EXERCISE BRIEF:
Edit everything from the line containing "Click the Trash icon in Places sidebar" down to the line containing "Screen dimensions: 1033x643" by replacing "Trash" with "Recycle Bin", and give back only those lines with nothing else changed.

ROWS:
☆ ☆ ☆ ☆ ☆ ☆ ☆

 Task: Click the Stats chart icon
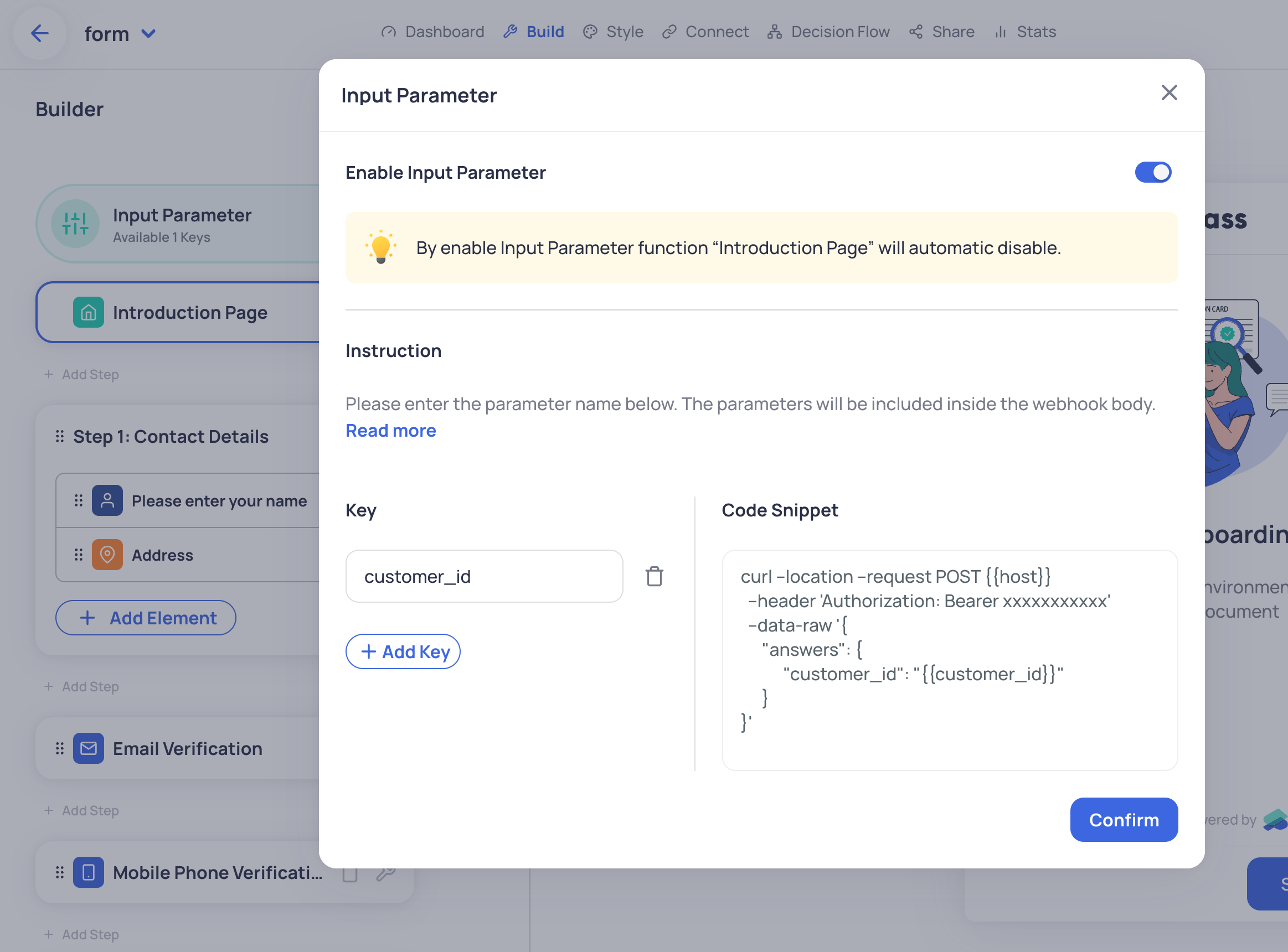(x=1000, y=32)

☆ ☆ ☆ ☆ ☆ ☆ ☆

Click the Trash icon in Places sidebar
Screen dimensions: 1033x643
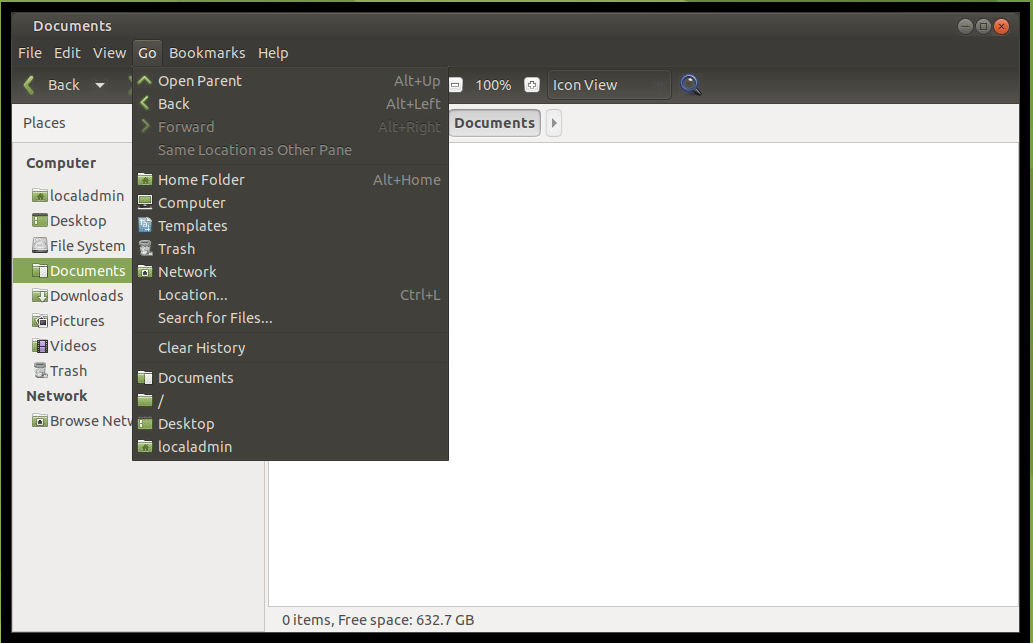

☆ ☆ ☆ ☆ ☆ ☆ ☆

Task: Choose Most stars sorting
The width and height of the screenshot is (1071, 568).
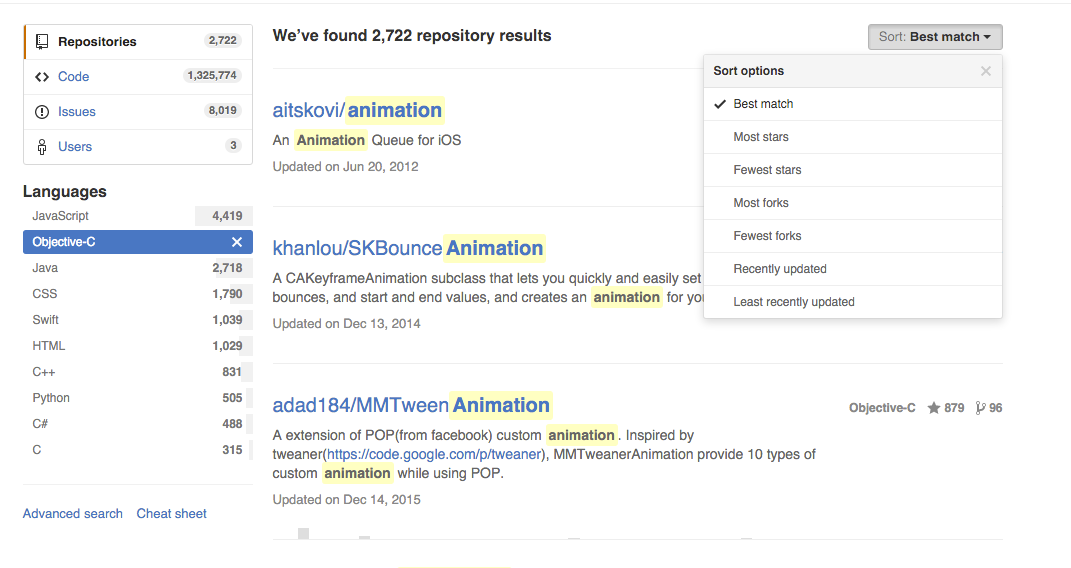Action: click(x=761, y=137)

☆ ☆ ☆ ☆ ☆ ☆ ☆

TASK RESULT:
Click the Recycle Bin icon in Places sidebar
Screen dimensions: 1033x643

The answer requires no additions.